#### Task prompt:
Return every line in the listing below that contains the string "width".

#### Material supplied:
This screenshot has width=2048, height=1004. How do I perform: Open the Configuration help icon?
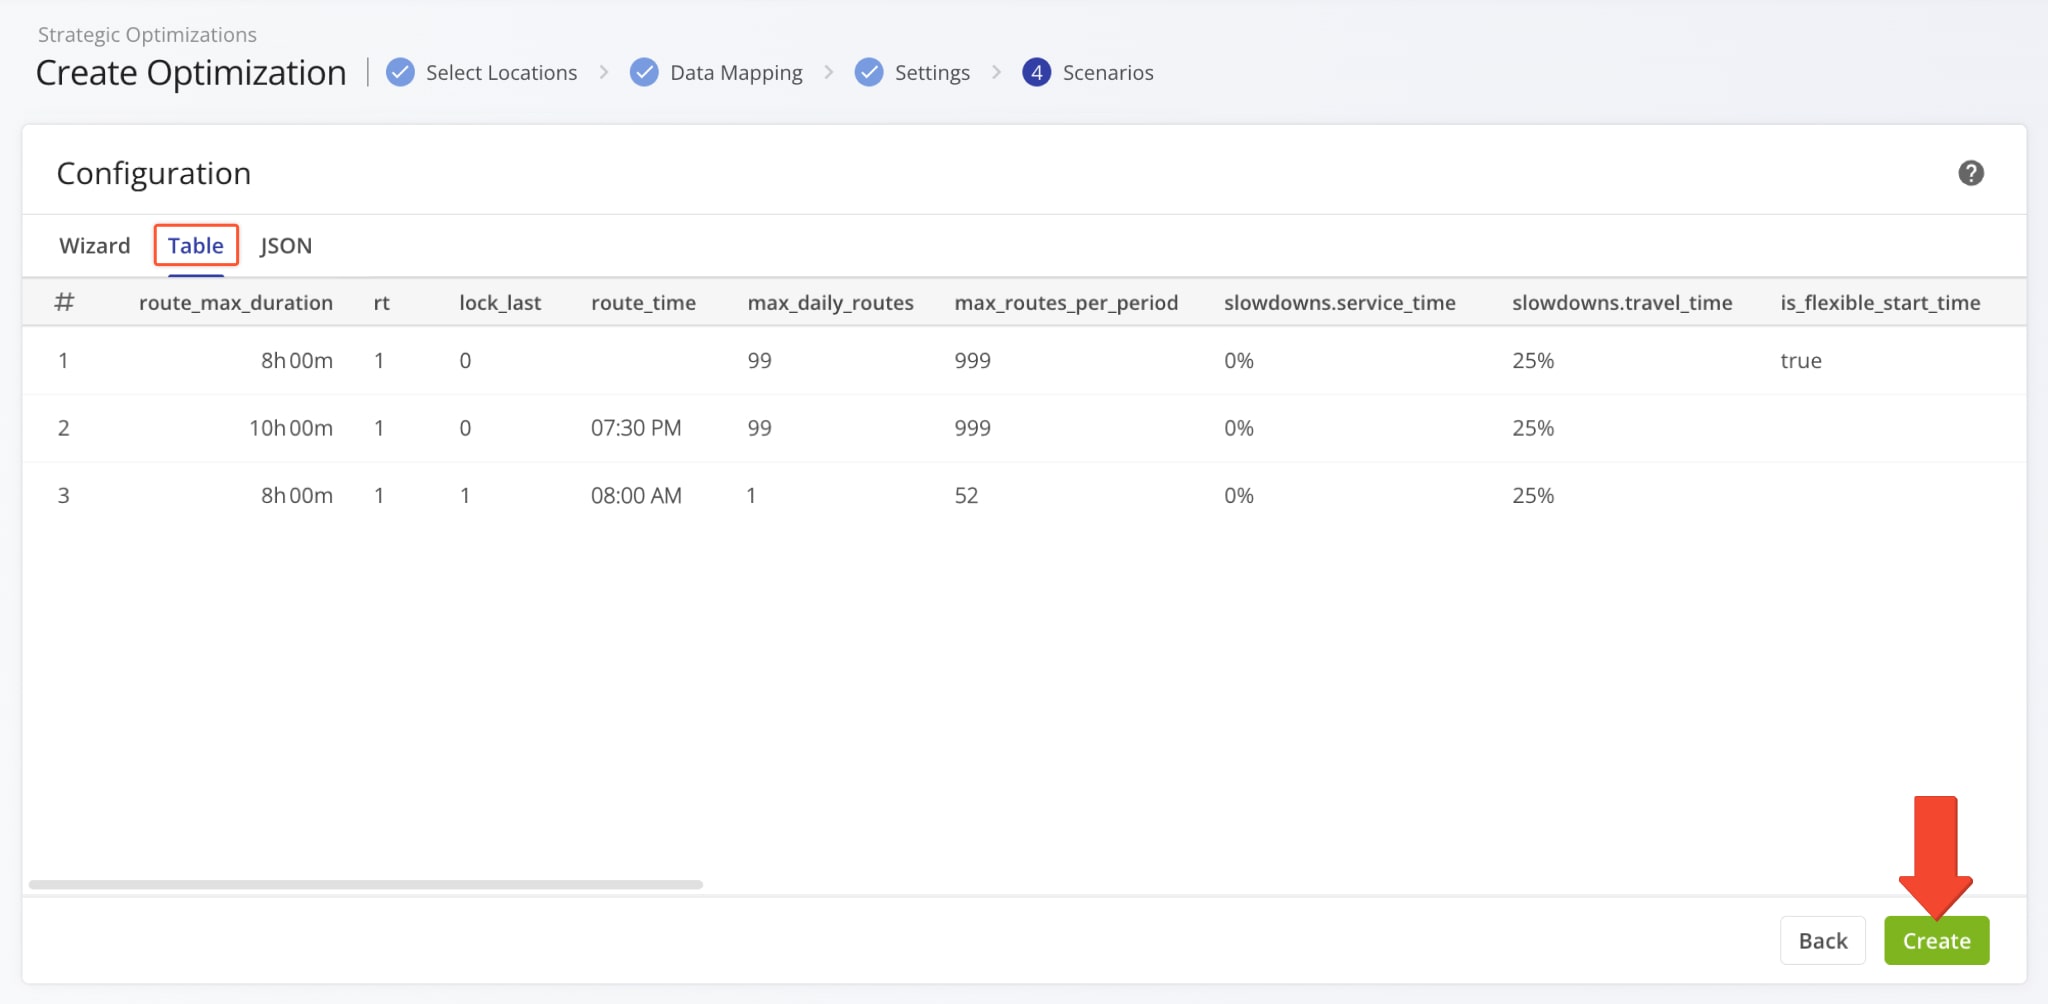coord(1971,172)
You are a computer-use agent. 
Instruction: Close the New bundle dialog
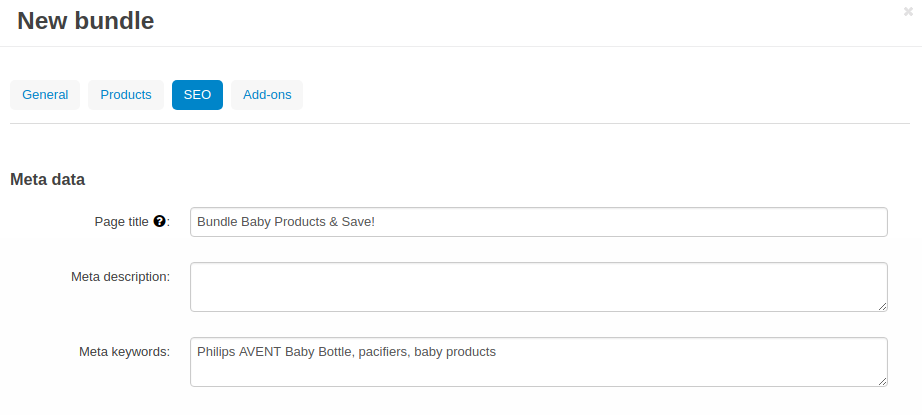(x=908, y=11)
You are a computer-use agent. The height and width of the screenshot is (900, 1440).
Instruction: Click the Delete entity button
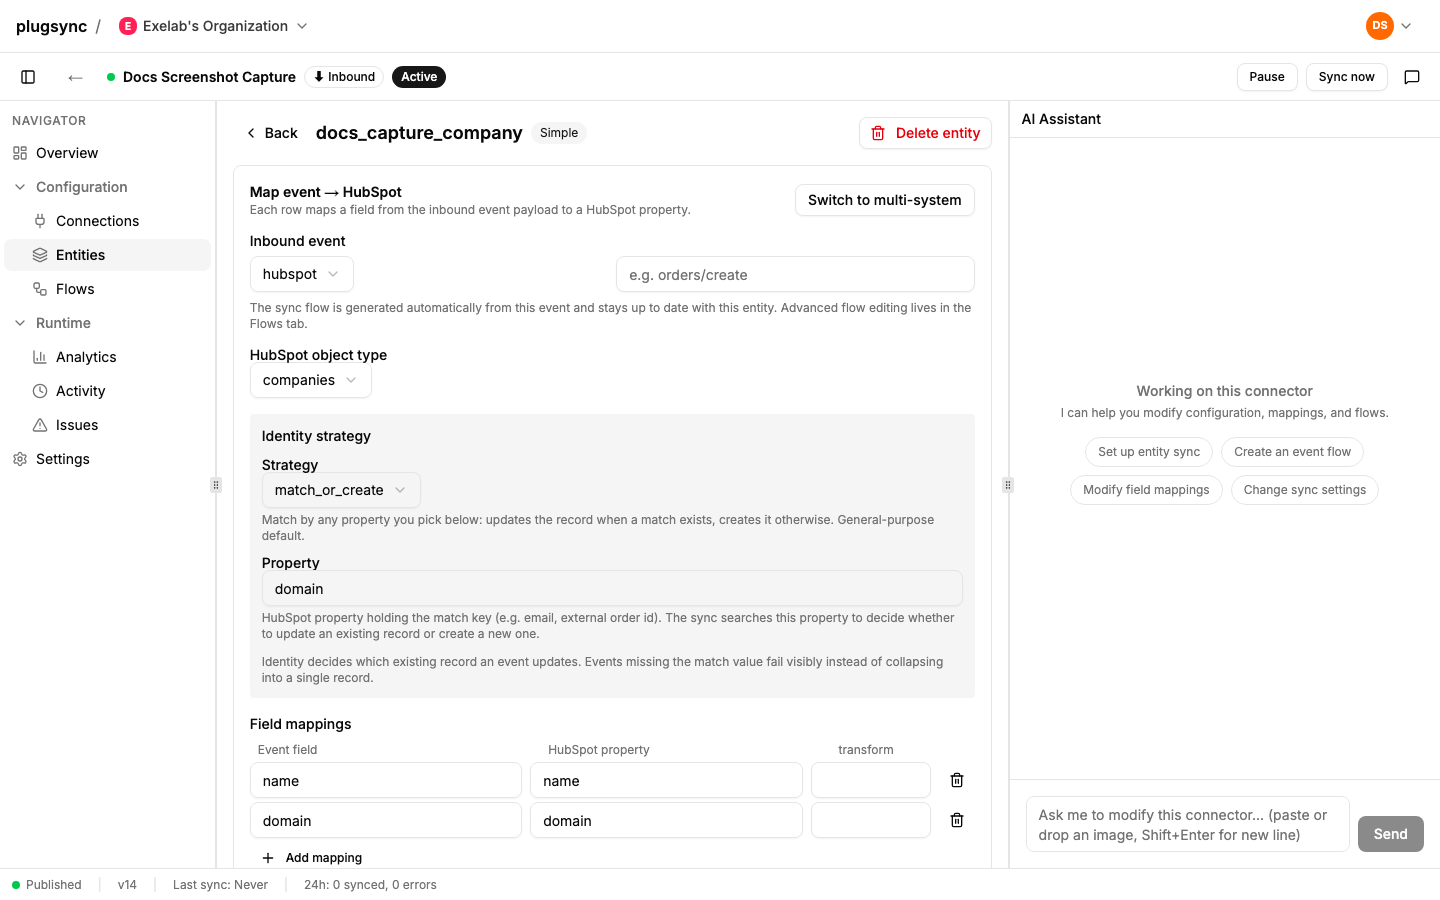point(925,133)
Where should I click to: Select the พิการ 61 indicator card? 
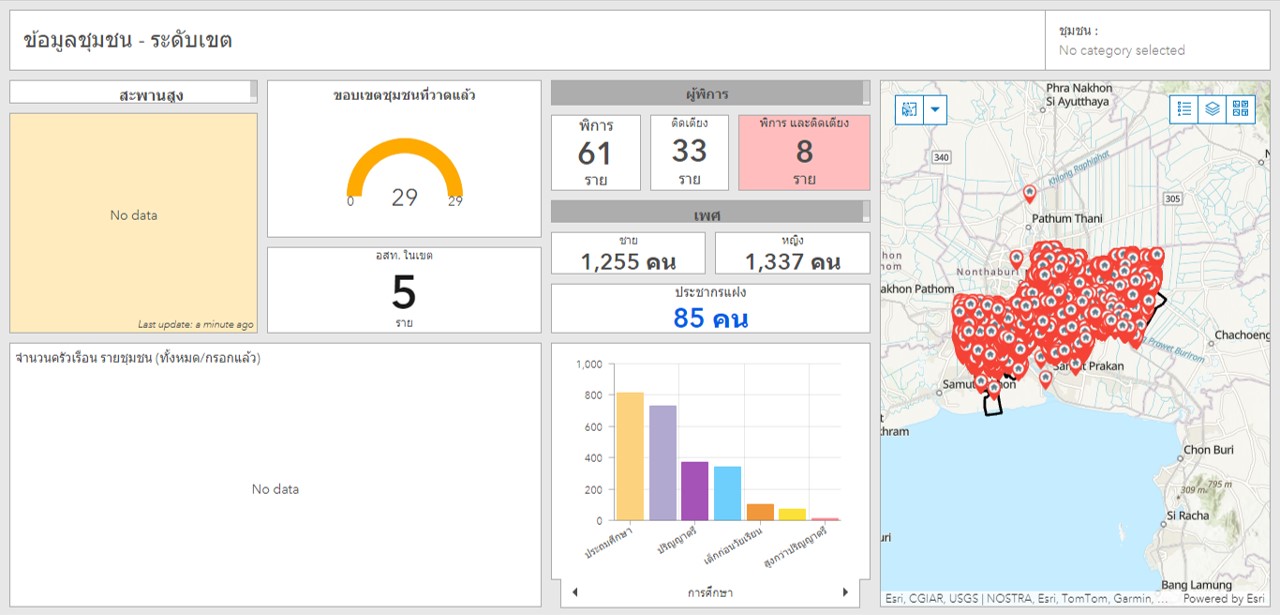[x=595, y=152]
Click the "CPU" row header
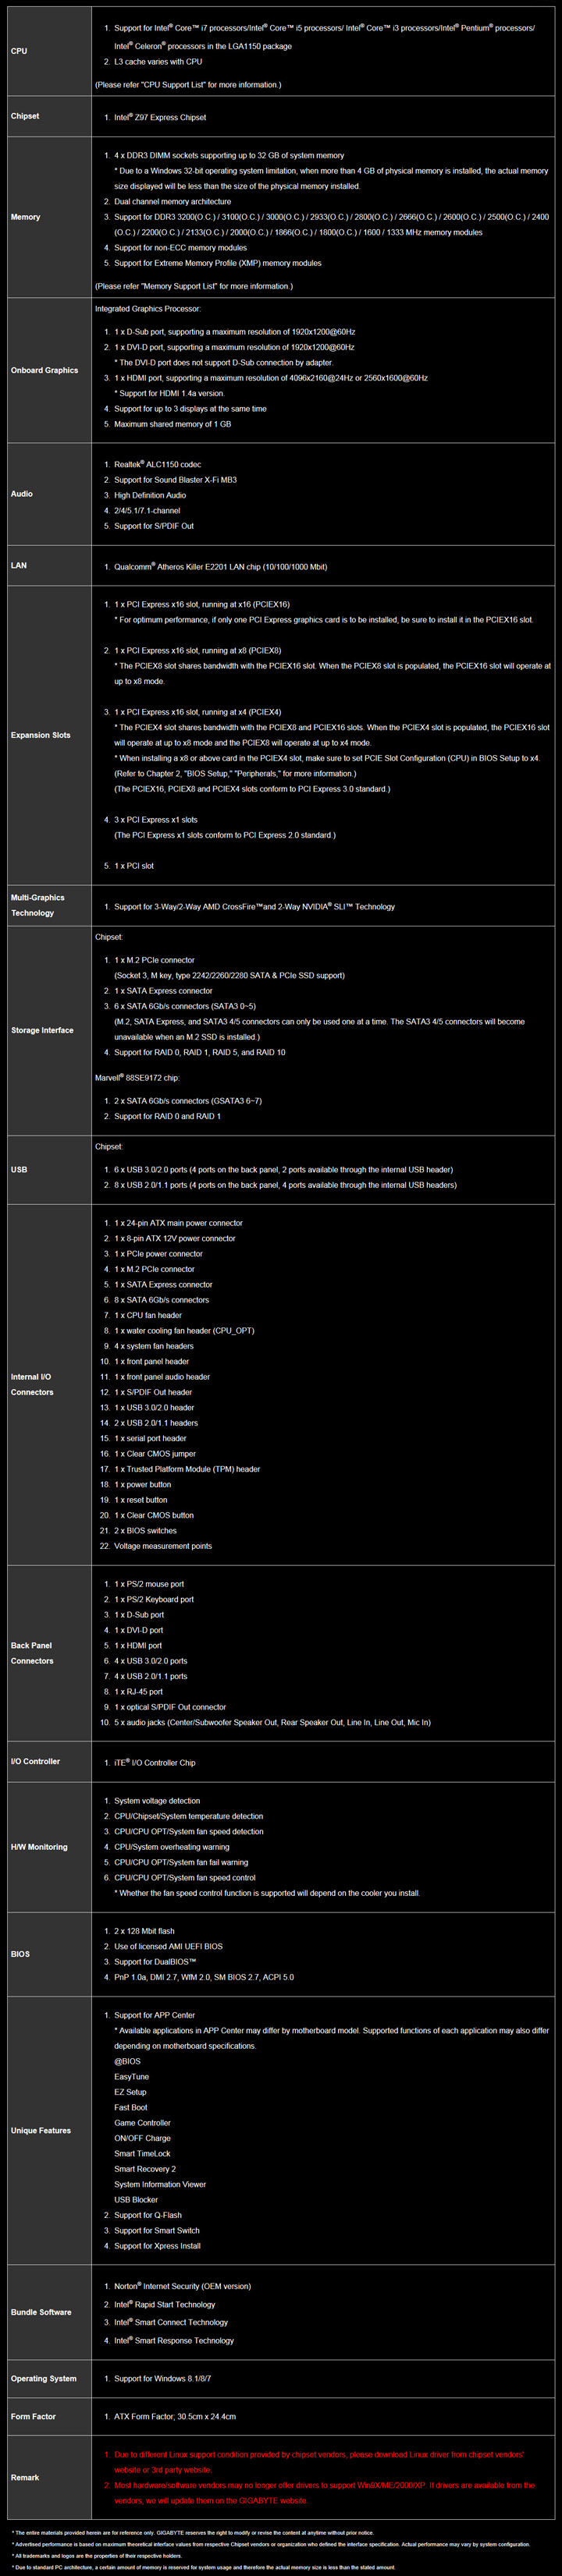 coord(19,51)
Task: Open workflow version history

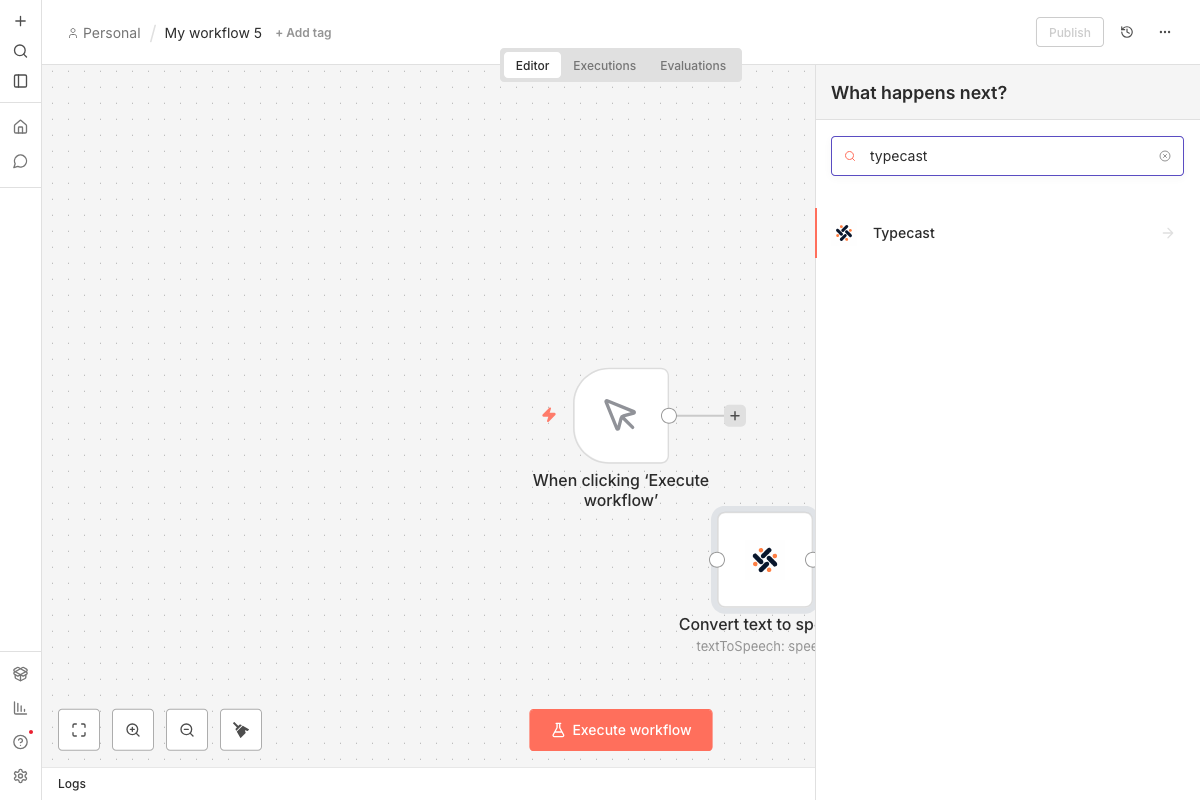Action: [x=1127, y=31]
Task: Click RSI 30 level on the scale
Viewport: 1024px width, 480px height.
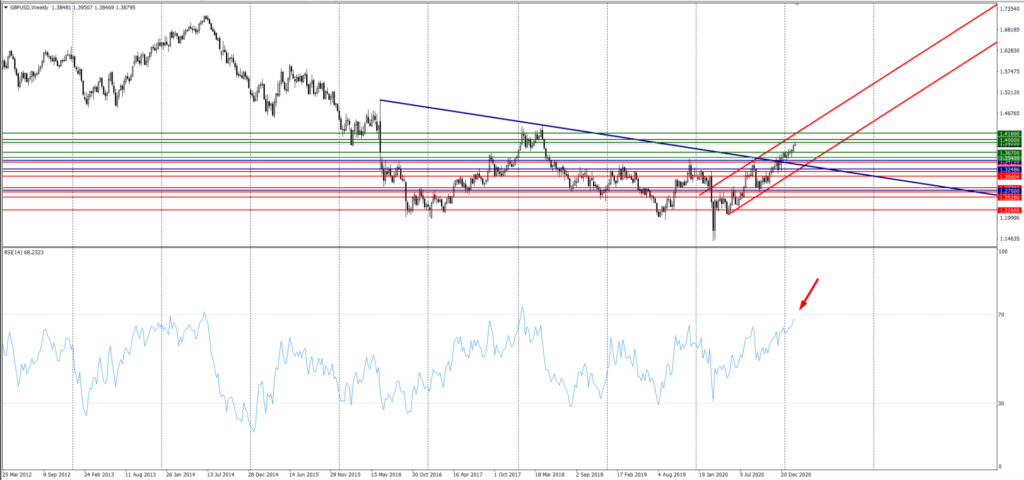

#### Exercise response:
This screenshot has width=2048, height=1004. How do I perform: Open the Configuration help icon?
You are a computer-use agent. The height and width of the screenshot is (900, 1440).
Viewport: 1024px width, 480px height.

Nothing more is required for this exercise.